> [DATA SUPPLIED]
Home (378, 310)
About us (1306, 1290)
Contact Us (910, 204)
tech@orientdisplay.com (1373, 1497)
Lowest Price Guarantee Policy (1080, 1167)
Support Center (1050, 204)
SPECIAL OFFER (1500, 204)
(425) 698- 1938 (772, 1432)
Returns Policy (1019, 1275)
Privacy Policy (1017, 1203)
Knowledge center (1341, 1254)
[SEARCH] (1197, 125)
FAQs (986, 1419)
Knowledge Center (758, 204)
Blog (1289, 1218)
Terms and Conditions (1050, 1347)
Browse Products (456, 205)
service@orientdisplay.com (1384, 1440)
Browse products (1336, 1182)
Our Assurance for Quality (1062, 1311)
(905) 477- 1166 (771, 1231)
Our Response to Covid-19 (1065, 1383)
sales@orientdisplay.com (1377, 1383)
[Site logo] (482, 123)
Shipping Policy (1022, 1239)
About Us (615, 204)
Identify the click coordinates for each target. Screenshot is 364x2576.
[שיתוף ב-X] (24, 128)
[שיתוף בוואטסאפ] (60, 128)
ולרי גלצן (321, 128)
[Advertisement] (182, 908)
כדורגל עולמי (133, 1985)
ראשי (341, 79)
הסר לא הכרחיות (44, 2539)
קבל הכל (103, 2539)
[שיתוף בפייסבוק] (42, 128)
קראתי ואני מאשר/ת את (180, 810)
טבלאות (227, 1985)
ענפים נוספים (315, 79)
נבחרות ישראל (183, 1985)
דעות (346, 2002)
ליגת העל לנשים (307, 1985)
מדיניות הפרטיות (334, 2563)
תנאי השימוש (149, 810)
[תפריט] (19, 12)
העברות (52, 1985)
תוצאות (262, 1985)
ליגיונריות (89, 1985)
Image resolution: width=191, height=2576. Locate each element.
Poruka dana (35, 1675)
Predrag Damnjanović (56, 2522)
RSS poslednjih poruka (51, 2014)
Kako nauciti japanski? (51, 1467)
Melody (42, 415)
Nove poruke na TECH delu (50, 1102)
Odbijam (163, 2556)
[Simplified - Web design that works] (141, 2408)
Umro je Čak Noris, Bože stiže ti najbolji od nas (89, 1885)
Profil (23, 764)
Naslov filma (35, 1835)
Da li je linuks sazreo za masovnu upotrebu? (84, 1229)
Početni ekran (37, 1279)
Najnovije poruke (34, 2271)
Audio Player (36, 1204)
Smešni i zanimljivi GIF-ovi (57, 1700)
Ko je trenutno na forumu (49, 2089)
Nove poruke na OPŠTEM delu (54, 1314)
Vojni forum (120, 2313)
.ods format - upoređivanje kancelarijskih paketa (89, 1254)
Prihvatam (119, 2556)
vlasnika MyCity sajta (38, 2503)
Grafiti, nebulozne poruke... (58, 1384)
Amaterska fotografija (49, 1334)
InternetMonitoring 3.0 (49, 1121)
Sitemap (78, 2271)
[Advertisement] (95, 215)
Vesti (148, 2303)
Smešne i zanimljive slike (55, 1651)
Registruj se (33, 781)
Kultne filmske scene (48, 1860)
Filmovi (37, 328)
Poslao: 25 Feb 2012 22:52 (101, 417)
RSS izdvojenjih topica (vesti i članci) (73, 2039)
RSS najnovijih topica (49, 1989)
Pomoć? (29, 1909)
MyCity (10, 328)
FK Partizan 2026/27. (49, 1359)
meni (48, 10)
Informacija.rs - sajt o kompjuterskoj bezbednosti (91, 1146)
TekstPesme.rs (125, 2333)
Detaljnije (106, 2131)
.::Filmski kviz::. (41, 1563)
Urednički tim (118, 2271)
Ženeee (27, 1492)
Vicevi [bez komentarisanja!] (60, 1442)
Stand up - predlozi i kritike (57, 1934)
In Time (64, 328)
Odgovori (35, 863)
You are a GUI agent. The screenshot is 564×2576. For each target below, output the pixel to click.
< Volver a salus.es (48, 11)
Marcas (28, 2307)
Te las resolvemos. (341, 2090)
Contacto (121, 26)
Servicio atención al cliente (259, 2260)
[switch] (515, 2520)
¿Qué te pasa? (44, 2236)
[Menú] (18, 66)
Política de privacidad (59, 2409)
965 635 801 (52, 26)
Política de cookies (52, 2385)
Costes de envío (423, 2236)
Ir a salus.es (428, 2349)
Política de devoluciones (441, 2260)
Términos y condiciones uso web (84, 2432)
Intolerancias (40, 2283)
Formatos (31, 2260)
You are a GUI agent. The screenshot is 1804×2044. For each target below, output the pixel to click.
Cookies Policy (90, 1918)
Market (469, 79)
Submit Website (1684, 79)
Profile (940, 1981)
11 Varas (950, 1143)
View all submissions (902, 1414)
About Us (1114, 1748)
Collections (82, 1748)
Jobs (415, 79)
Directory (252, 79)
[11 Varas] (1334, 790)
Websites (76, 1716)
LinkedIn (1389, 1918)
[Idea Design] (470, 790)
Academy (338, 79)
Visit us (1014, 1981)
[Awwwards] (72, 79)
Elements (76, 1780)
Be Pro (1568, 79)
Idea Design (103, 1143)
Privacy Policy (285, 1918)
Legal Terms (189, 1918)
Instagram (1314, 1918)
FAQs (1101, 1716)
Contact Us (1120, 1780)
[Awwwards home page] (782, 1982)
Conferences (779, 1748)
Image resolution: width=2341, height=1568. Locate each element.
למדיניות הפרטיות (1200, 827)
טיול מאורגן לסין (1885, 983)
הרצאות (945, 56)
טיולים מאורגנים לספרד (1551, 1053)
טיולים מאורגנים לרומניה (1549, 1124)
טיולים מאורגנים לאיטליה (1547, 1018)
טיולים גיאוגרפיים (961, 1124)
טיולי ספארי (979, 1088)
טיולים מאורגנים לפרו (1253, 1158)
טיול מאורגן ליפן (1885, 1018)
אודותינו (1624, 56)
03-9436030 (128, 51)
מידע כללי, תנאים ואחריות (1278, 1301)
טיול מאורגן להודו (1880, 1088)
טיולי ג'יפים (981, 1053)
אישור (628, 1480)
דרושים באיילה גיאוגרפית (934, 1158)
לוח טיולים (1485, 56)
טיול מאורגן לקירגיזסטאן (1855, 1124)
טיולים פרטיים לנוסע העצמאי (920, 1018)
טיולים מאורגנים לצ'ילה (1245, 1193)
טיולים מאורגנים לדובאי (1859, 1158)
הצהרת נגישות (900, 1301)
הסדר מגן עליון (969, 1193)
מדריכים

> [THE PROBLEM] Give back the entire listing above, matching every line exactly.

> [REPLY TO THE EXERCISE]
Home (378, 310)
About us (1306, 1290)
Contact Us (910, 204)
tech@orientdisplay.com (1373, 1497)
Lowest Price Guarantee Policy (1080, 1167)
Support Center (1050, 204)
SPECIAL OFFER (1500, 204)
(425) 698- 1938 (772, 1432)
Returns Policy (1019, 1275)
Privacy Policy (1017, 1203)
Knowledge center (1341, 1254)
[SEARCH] (1197, 125)
FAQs (986, 1419)
Knowledge Center (758, 204)
Blog (1289, 1218)
Terms and Conditions (1050, 1347)
Browse Products (456, 205)
service@orientdisplay.com (1384, 1440)
Browse products (1336, 1182)
Our Assurance for Quality (1062, 1311)
(905) 477- 1166 (771, 1231)
Our Response to Covid-19 (1065, 1383)
sales@orientdisplay.com (1377, 1383)
[Site logo] (482, 123)
Shipping Policy (1022, 1239)
About Us (615, 204)
Identify the click coordinates for each target. Screenshot is 364x2576.
[שיתוף ב-X] (24, 128)
[שיתוף בוואטסאפ] (60, 128)
ולרי גלצן (321, 128)
[Advertisement] (182, 908)
כדורגל עולמי (133, 1985)
ראשי (341, 79)
הסר לא הכרחיות (44, 2539)
קבל הכל (103, 2539)
[שיתוף בפייסבוק] (42, 128)
קראתי ואני מאשר/ת את (180, 810)
טבלאות (227, 1985)
ענפים נוספים (315, 79)
נבחרות ישראל (183, 1985)
דעות (346, 2002)
ליגת העל לנשים (307, 1985)
מדיניות הפרטיות (334, 2563)
תנאי השימוש (149, 810)
[תפריט] (19, 12)
העברות (52, 1985)
תוצאות (262, 1985)
ליגיונריות (89, 1985)
Image resolution: width=191, height=2576. Locate each element.
Poruka dana (35, 1675)
Predrag Damnjanović (56, 2522)
RSS poslednjih poruka (51, 2014)
Kako nauciti japanski? (51, 1467)
Melody (42, 415)
Nove poruke na TECH delu (50, 1102)
Odbijam (163, 2556)
[Simplified - Web design that works] (141, 2408)
Umro je Čak Noris, Bože stiže ti najbolji od nas (89, 1885)
Profil (23, 764)
Naslov filma (35, 1835)
Da li je linuks sazreo za masovnu upotrebu? (84, 1229)
Početni ekran (37, 1279)
Najnovije poruke (34, 2271)
Audio Player (36, 1204)
Smešni i zanimljivi GIF-ovi (57, 1700)
Ko je trenutno na forumu (49, 2089)
Nove poruke na OPŠTEM delu (54, 1314)
Vojni forum (120, 2313)
.ods format - upoređivanje kancelarijskih paketa (89, 1254)
Prihvatam (119, 2556)
vlasnika MyCity sajta (38, 2503)
Grafiti, nebulozne poruke... (58, 1384)
Amaterska fotografija (49, 1334)
InternetMonitoring 3.0 (49, 1121)
Sitemap (78, 2271)
[Advertisement] (95, 215)
Vesti (148, 2303)
Smešne i zanimljive slike (55, 1651)
Registruj se (33, 781)
Kultne filmske scene (48, 1860)
Filmovi (37, 328)
Poslao: 25 Feb 2012 22:52 (101, 417)
RSS izdvojenjih topica (vesti i članci) (73, 2039)
RSS najnovijih topica (49, 1989)
Pomoć? (29, 1909)
MyCity (10, 328)
FK Partizan 2026/27. (49, 1359)
meni (48, 10)
Informacija.rs - sajt o kompjuterskoj bezbednosti (91, 1146)
TekstPesme.rs (125, 2333)
Detaljnije (106, 2131)
.::Filmski kviz::. (41, 1563)
Urednički tim (118, 2271)
Ženeee (27, 1492)
Vicevi [bez komentarisanja!] (60, 1442)
Stand up - predlozi i kritike (57, 1934)
In Time (64, 328)
Odgovori (35, 863)
You are a GUI agent. The screenshot is 564×2576. For each target below, output the pixel to click.
< Volver a salus.es (48, 11)
Marcas (28, 2307)
Te las resolvemos. (341, 2090)
Contacto (121, 26)
Servicio atención al cliente (259, 2260)
[switch] (515, 2520)
¿Qué te pasa? (44, 2236)
[Menú] (18, 66)
Política de privacidad (59, 2409)
965 635 801 (52, 26)
Política de cookies (52, 2385)
Costes de envío (423, 2236)
Ir a salus.es (428, 2349)
Política de devoluciones (441, 2260)
Términos y condiciones uso web (84, 2432)
Intolerancias (40, 2283)
Formatos (31, 2260)
You are a GUI agent. The screenshot is 1804×2044. For each target below, output the pixel to click.
Cookies Policy (90, 1918)
Market (469, 79)
Submit Website (1684, 79)
Profile (940, 1981)
11 Varas (950, 1143)
View all submissions (902, 1414)
About Us (1114, 1748)
Collections (82, 1748)
Jobs (415, 79)
Directory (252, 79)
[11 Varas] (1334, 790)
Websites (76, 1716)
LinkedIn (1389, 1918)
[Idea Design] (470, 790)
Academy (338, 79)
Visit us (1014, 1981)
[Awwwards] (72, 79)
Elements (76, 1780)
Be Pro (1568, 79)
Idea Design (103, 1143)
Privacy Policy (285, 1918)
Legal Terms (189, 1918)
Instagram (1314, 1918)
FAQs (1101, 1716)
Contact Us (1120, 1780)
[Awwwards home page] (782, 1982)
Conferences (779, 1748)
Image resolution: width=2341, height=1568. Locate each element.
למדיניות הפרטיות (1200, 827)
טיול מאורגן לסין (1885, 983)
הרצאות (945, 56)
טיולים מאורגנים לספרד (1551, 1053)
טיולים מאורגנים לרומניה (1549, 1124)
טיולים מאורגנים לאיטליה (1547, 1018)
טיולים גיאוגרפיים (961, 1124)
טיולי ספארי (979, 1088)
טיולים מאורגנים לפרו (1253, 1158)
טיול מאורגן ליפן (1885, 1018)
אודותינו (1624, 56)
03-9436030 (128, 51)
מידע כללי, תנאים ואחריות (1278, 1301)
טיול מאורגן להודו (1880, 1088)
טיולי ג'יפים (981, 1053)
אישור (628, 1480)
דרושים באיילה גיאוגרפית (934, 1158)
לוח טיולים (1485, 56)
טיול מאורגן לקירגיזסטאן (1855, 1124)
טיולים פרטיים לנוסע העצמאי (920, 1018)
טיולים מאורגנים לצ'ילה (1245, 1193)
טיולים מאורגנים לדובאי (1859, 1158)
הצהרת נגישות (900, 1301)
הסדר מגן עליון (969, 1193)
מדריכים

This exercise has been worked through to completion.